Evoking the ambience of vintage lifestyle magazine or art book photography there is so much ambience captured in Hagenaar's carefully framed imagery. Oftentimes portraying still life compositions built from other existing artworks, his paintings feel both contemporary and classic, all while appearing faded and aged and therefore precious. Such a peculiar facade is the result of the artist's insisting on working with watered out oils on paper (which is then mounted on panel), through which he recreates the immediacy and emotive relationship with watercolors. Still allowing his brush work and technical structure to be highly visible, he is utilizing the materiality of paint through an unconventional, more profound and delicate approach.

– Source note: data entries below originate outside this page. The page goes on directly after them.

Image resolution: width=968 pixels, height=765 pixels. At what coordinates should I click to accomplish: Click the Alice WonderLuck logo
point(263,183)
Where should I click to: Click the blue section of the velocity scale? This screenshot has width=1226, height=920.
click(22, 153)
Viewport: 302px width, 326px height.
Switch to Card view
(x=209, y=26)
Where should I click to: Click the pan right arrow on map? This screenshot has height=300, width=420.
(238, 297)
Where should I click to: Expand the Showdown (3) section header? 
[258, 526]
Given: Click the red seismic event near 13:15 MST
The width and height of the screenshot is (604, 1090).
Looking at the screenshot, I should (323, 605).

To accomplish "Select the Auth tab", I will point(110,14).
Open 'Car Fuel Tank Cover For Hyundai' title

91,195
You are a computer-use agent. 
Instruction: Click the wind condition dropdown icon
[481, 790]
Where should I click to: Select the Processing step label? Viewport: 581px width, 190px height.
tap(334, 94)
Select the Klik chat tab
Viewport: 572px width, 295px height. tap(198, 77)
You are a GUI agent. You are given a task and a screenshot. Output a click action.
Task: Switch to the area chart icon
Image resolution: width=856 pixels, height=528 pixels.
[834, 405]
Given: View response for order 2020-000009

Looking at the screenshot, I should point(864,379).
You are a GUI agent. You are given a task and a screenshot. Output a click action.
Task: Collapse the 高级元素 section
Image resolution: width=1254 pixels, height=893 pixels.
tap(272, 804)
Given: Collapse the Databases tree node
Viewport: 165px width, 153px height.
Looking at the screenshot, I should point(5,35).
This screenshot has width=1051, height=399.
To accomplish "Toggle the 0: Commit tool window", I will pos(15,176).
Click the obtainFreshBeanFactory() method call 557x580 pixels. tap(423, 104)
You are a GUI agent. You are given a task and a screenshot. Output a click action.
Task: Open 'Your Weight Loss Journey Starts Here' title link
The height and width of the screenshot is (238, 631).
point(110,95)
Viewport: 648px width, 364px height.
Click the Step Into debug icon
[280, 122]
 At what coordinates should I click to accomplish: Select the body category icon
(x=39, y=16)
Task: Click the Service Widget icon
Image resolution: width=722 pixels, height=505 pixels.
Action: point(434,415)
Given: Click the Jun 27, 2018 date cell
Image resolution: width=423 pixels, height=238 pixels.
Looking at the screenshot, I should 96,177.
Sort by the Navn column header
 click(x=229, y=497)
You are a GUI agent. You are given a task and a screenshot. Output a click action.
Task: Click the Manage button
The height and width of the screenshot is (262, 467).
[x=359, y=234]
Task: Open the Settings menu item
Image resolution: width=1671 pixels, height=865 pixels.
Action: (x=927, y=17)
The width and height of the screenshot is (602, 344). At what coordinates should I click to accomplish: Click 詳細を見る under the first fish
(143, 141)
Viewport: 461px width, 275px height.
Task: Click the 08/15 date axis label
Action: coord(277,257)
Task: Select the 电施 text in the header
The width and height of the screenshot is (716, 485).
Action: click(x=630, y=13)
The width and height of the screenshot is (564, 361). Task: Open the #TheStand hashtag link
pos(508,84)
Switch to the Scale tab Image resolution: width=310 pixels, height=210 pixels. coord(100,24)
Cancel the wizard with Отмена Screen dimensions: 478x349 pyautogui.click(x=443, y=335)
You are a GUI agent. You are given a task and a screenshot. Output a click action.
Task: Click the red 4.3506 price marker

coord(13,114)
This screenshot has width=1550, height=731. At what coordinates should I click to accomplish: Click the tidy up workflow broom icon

Botanical Interlude opening September 4th and Hagenaar's second solo show with Althuis Hofland Gallery aims to step outside the interiors in which his scenes were frequently placed in, as well as put focus on the floral imagery which he occasionally worked with. Hagenaar constructs snapshots which are clearly part of a larger whole, the artist is putting a strong accent on the importance of framing. "I'm looking for maximal effect with minimal resources," he mentioned, explaining how making use of the suggestive power of the medium itself allows him to transport the viewer with a couple of leaves or a single hanging fruit. Painted during the year of lockdown these works capture traces of our longing for the great outdoors, which in these particular works manifests itself as "bittersweet melancholy or nostalgia." With such a unique atmosphere, the show provides an interlude, a refuge from daily life and just as an exciting rhythm or melody does, it includes botanical pattern-based paintings as the breaks in otherwise continuing harmony. "When translating the two exhibitions to music, the gallery exhibition would be an instrumental piece (an interlude of sorts) and the museum exhibition a cantata," the artist described the two presentations in "musical" terms.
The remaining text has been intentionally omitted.